Thomas Groell est président et cofondateur de JIB, entreprise française ESUS qui développe depuis huit ans des solutions d’accessibilité et de communication pour les personnes en situation de handicap moteur sévère. De la commande oculaire au contrôle de l’environnement, ses solutions ont déjà changé le quotidien de plus de 1000 patients, parfois jusqu’en réanimation. Lauréat 2026 du palmarès Choiseul « Les 40 qui (re)créent du lien », ce dirigeant engagé porte une conviction forte : la technologie n’a de sens qu’une fois intégrée à un accompagnement humain.

En France, le handicap est traité comme une succession de dépenses à compenser. Presque jamais comme un projet de vie dans lequel investir. Le rapport publié fin 2025 par l’IRDES sur le financement des aides techniques en Europe le documente : un empilement de financeurs – Assurance maladie, prestation de compensation, fonds départementaux – des délais de douze à dix-huit mois pour les équipements les plus lourds, et de fortes inéquités selon le département.

La France est le seul pays de l’étude à laisser les prix se former sans régulation. La Suède et le Royaume-Uni, eux, organisent une fourniture publique par appels d’offres : reste à charge nul, dépense publique maîtrisée. Nous avons choisi un système plus lent, plus inégal, et pas moins coûteux.

Mais le sujet est en amont de ces chiffres.

Chez JIB, nous équipons depuis huit ans des personnes en situation de handicap moteur sévère : à domicile, en établissement médico-social, à l’hôpital. En s’asseyant à côté d’elles, on comprend que leurs capacités sont bien plus souvent intactes qu’on ne le croit. Elles savent ce qu’elles veulent dire. Elles savent ce qu’elles veulent décider. Ce qui manque n’est presque jamais l’intention : c’est le maillon entre cette intention et le monde.

Or le monde exige des gestes. Une porte suppose une poignée. Un appel suppose un bouton que l’on presse. Une parole suppose un larynx qui fonctionne. Retirez ce geste, et la personne disparaît de la conversation – non parce qu’elle n’a rien à dire, mais parce que la chaîne est rompue en un point.

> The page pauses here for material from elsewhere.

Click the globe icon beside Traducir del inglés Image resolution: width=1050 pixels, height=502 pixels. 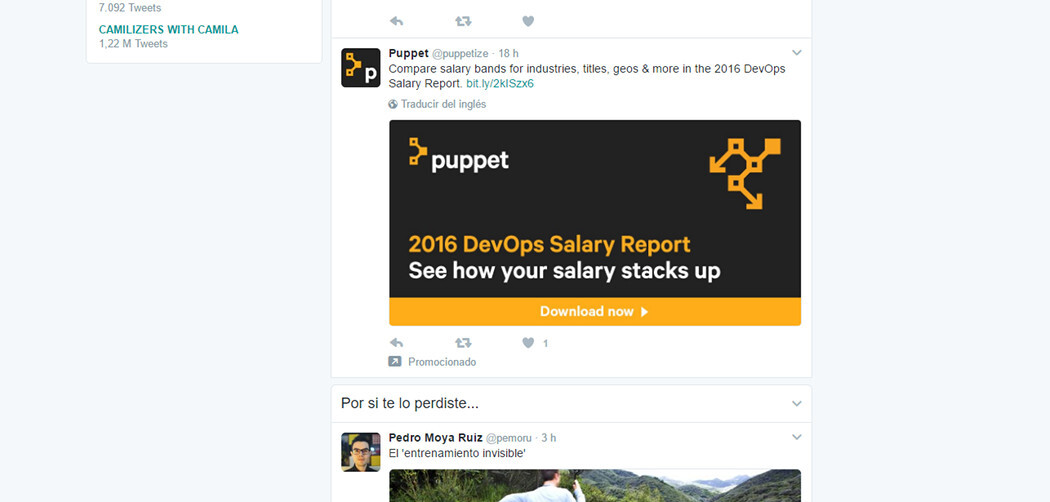tap(393, 104)
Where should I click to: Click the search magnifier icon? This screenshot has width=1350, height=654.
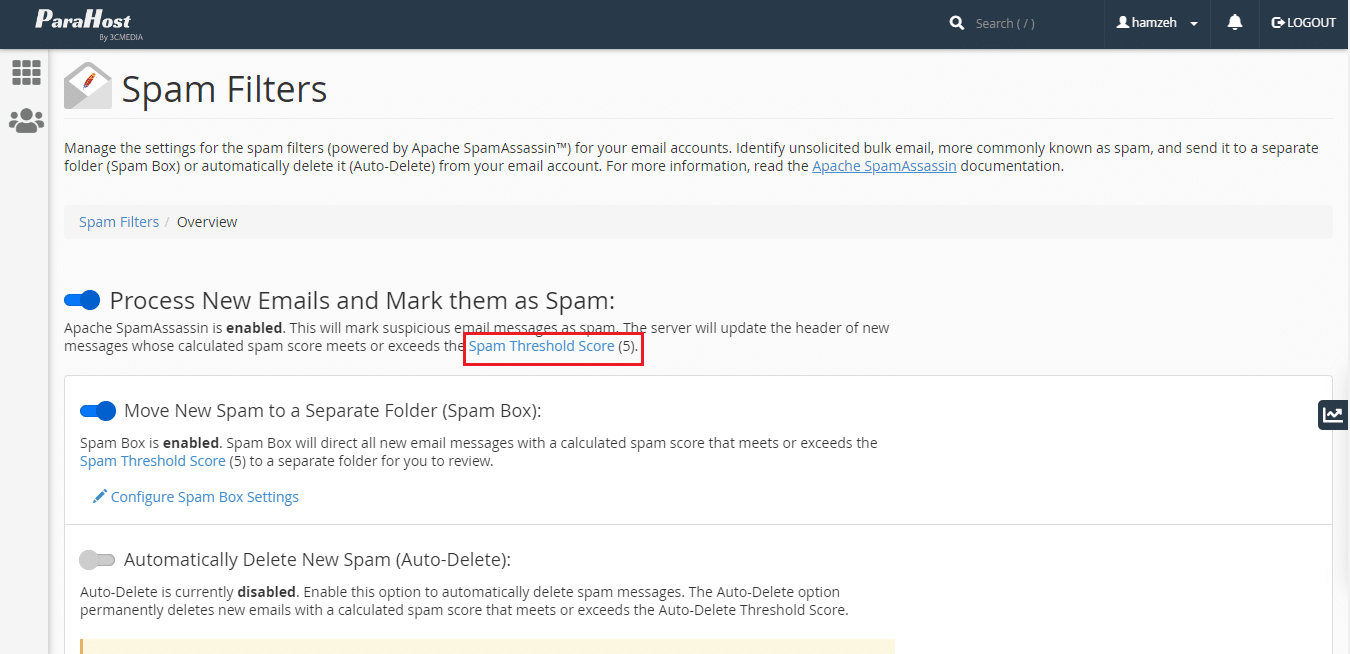(957, 23)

Notre métier tient dans cette phrase : ajouter le maillon manquant. Un bouton adapté, placé là où un doigt bouge encore. Un regard qui commande un ordinateur. Une application qui ouvre une porte. Ce sont de petites briques, et c’est ce qui rend le sujet si mal compris : coût modeste, effet total. Un patient de réanimation qui peut enfin dire qu’il a mal. Un homme tétraplégique qui reprend son travail, parce qu’il peut quitter son logement de manière autonome. Un enfant scolarisé dans sa classe, avec les autres, parce qu’il peut répondre à la maîtresse.

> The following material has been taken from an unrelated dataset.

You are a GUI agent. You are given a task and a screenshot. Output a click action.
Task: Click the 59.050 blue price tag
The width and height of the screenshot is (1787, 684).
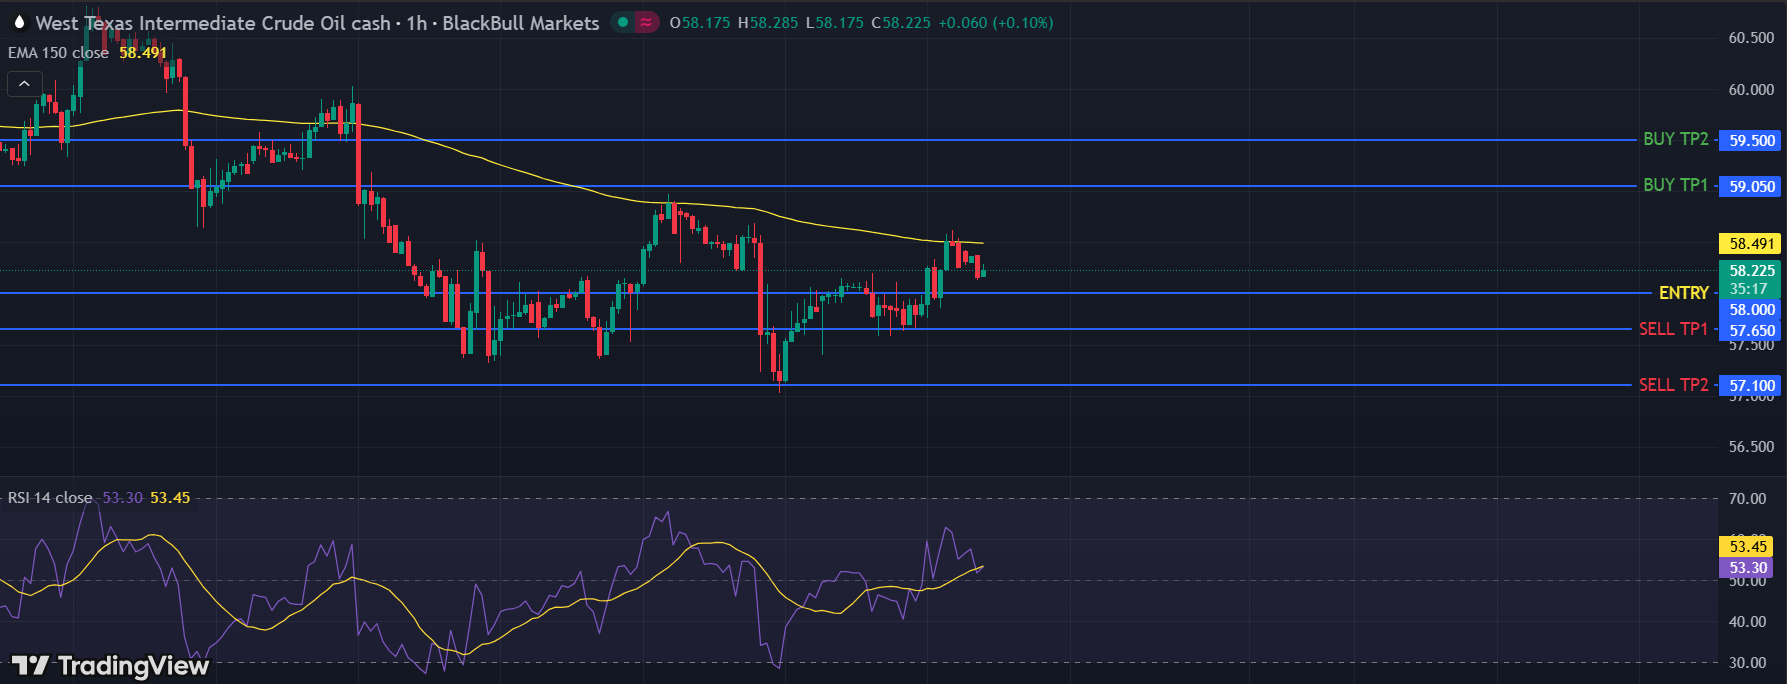pyautogui.click(x=1751, y=187)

Ce que produit une chaîne refermée n’est pas de l’assistance. C’est de la participation. Des personnes qui travaillent, décident, contribuent – qui laissent une trace. Une société qui équipe ses membres empêchés récupère des compétences, du temps d’aidant, des carrières. Une société qui se contente de les indemniser paie davantage pour obtenir moins.

Il ne s’agit donc pas de générosité, mais d’investissement dans l’humain. Et de cohérence : aujourd’hui, la puissance publique, le monde associatif et les entreprises interviennent chacun de leur côté, sur des fragments de situation, sans que personne tienne le fil. Raisonnons à l’échelle d’un projet de vie : l’école, le logement, le travail, la communication pensés ensemble plutôt qu’en dossiers séparés. Les médecins, ingénieurs, les ergothérapeutes, les industriels existent déjà en France. Ce qui manque, là aussi, c’est un maillon pour les unir vers un monde plus inclusif.